Gathering stats from devices
For devices that aren’t able to run the cv-clientd daemon, statistics can be gathered via SNMP. This is most commonly used to gather information from network infrastructure devices. ClusterVisor currently supports the following devices:
- Power distribution units (PDUs): APC, Geist/Vertiv, ServerTech
- Uninterruptible power supplies (UPSs): APC
- Air Conditioners: APC in-row
- Switches: Netgear
The list is always growing, and support for new devices can be easily added. Contact us for details.
Custom stats
ClusterVisor already collects the most common stats, but if a particular stat you are interested in is not available, you can add it! There are simple command line tools available to inject custom stats, or you can create your own stat plugin as well.

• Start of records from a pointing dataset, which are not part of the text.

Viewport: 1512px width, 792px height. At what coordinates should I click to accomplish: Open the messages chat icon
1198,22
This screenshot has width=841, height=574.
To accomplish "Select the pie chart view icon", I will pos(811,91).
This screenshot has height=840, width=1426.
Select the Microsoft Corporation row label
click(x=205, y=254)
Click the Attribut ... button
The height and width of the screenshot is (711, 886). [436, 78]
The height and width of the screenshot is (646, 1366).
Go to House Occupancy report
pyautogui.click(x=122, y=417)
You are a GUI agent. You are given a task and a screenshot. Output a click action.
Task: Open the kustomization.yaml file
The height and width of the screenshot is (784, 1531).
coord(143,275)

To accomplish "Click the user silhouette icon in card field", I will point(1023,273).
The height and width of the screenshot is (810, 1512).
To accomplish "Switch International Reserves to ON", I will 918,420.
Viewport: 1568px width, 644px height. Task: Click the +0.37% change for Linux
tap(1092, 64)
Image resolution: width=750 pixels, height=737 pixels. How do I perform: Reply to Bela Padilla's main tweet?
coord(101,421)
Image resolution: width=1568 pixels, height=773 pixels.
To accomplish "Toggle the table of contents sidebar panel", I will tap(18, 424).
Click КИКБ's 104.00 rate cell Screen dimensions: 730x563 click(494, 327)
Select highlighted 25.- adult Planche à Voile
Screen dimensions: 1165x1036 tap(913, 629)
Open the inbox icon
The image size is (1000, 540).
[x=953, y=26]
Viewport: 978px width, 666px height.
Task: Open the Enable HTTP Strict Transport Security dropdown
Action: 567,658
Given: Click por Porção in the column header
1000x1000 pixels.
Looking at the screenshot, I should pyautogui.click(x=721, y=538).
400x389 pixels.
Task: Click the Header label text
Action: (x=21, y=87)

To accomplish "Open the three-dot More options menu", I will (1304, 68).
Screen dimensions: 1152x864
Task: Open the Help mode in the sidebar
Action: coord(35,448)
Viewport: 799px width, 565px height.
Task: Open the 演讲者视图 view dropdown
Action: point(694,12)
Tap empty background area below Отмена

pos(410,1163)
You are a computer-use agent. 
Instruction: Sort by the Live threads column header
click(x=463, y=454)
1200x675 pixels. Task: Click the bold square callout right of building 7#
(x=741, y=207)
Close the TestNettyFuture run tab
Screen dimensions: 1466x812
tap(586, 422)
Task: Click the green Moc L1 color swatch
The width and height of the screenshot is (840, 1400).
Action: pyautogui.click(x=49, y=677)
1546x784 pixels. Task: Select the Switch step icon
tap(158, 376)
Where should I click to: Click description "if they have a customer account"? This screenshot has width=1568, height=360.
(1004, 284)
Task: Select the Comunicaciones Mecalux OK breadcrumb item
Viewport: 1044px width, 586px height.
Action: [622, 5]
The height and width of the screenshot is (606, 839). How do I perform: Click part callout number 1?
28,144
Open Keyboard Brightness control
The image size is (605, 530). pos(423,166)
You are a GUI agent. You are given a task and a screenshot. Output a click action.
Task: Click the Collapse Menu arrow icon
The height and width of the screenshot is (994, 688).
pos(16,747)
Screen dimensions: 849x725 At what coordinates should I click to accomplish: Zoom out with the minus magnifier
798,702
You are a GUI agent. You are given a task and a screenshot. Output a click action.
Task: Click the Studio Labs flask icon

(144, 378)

Stat history and retention
ClusterVisor collects stats every 30 seconds. With a large number of nodes, the disk space requirements would grow quite large and unmanageable. To prevent this from becoming an issue, we use a time series storage approach. The default retention periods are:
- 30 second interval – keep for 2 weeks
- 5 minute interval – keep for 2 months
- 15 minute interval – keep for 3 months
- 1 hour interval – keep for 5 years
Viewing your stats
Stats can be viewed via the ClusterVisor web interface. Stats can be used on any number of customizable dashboards, or queried ad hoc. Stats can be also used as a heatmap on rack diagrams to help pinpoint temperature hotspots or other possible environmental problems in the datacenter.
The stats can also be correlated with SLURM jobs to be able to see what’s happening on a node during a job run. Helping administrators answer questions like, why did my job run slow?
Monitoring rules, alerts, and actions
Any stat can be used as part of a monitoring rule. The ClusterVisor monitoring rules engine allows administrators to create rules for when anything on their cluster is not behaving how it should. Some ideas of the rules that could be created:
- Temperature of the node is above a threshold
- When a group of nodes firmware are not all the same version
- An InfiniBand interface is down or running at the wrong speed
- A RAID array has lost a drive
- A ZFS zpool is degraded
- And many more
Monitoring Rules can fire any number of actions on failure. Actions can be a simple email to an administrator, or any script. With the script engine, you can easily shut down nodes, drain them in SLURM, clean up files, etc.
A full history of any rule failures, with timelines of failure, is available. When a rule fails, a point in time snapshot of all the stats are also saved. This allows you to easily go back in time and see what was happening on a node when the failure occurred.